Top Guards commander briefs Iran parliament
Major General Hossein Salami addressed the members of the Majles in a closed session, the semi-official news agency reported.
Salami had been due to explain the killing of Qasem Soleimani, the head of the Guards' foreign operations arm, in a January 3 US drone strike in Baghdad, ISNA reported as the session got underway.
The Guards chief had been expected to speak about Iran's retaliation to the killing of the general on Wednesday when it fired a volley of missiles at US troops stationed in Iraqi military bases, it said.
ISNA said Salami was also expected to address members of the parliament about the accidental downing of a Ukraine International Airlines Boeing 737, which killed all 176 people on board.
Those killed in the air disaster were mainly Iranians and Canadians, including dual nationals. Many were students.
After two days of rejecting increasing speculation and allegations by Western officials that its own troops had downed the plane with a surface-to-air missile, an Iranian Republican Guards Corps commander earlier on Saturday admitted a missile operator had fired upon the passenger jet in error, hours after the missiles were fired at Iraq.
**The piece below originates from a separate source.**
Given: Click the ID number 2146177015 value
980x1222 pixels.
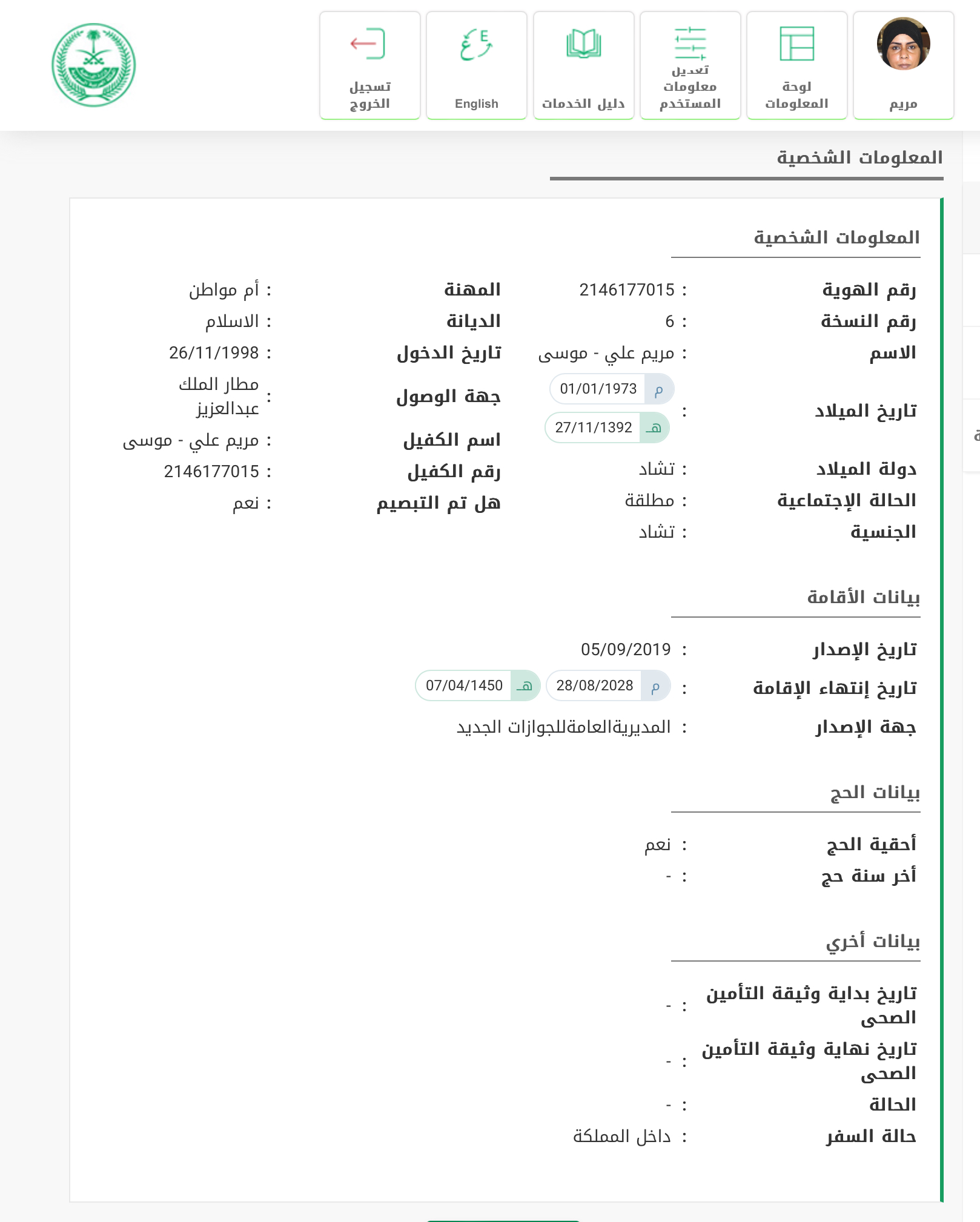Looking at the screenshot, I should 626,290.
Read more: Texts, selfies, and fear of war: The heartbreaking final moments of Iran's plane crash victims
The Islamic republic's armed forces said its air defences had been at a heightened state of alert at the time. The operator had mistaken the Boeing 737 for a "cruise missile" and only had ten seconds to decide whether or not to open fire, Brigadier General Amirali Hajizadeh said in a televised address on Saturday.
Following Sunday's session, parliament speaker Ali Larijani asked the Majles' security and foreign policy commission to examine the "grave incident" and how to prevent such disasters from occurring again.
Meanwhile, police dispersed students at Tehran's Amir Kabir University on Saturday evening after their commemoration for those killed in the disaster turned into an angry anti-government demonstration, Fars news agency reported.
The students chanted slogans denouncing "liars" and demanded the resignation and prosecution of those responsible for downing the plane and allegedly covering up the accidental incident.
On Sunday, newspapers in Iran paid tribute to those killed in the tragedy, many of them with black front pages.
"Apologise, resign," said the main headline of the reformist Etemad daily.
"Unbelievable," read the front-page banner of Arman-e Meli, another reformist newspaper.
"Unforgivable," said government newspaper Iran, which published all the names of those who died in the air disaster on the image of black plane tail.
Kayhan, a hardline daily, led on supreme leader Ayatollah Ali Khamenei's "strict orders" to follow up on the "painful incident of the plane crash".
"Deep apology for painful mistake," said the front page of Javan, which is close to the Islamic Revolutionary Guard Corps.
Iran's supreme leader Ayatollah Ali Khamenei has ordered his armed forces to address "shortcomings" so that such a disaster does not happen again.
There have been international calls for Iran to carry out a full, independent and transparent investigation into the crash.
Each family will receive the equivalent of $8,300 from the state, the Ukrainian Cabinet said.
President Volodymyr Zelenskiy said in a video address on Saturday that his government will also push Iran to provide separate compensation to the victims' families.
He had just spoken by phone to Iran's president, Hassan Rouhani, and said Tehran promised to prosecute those responsible for the incident.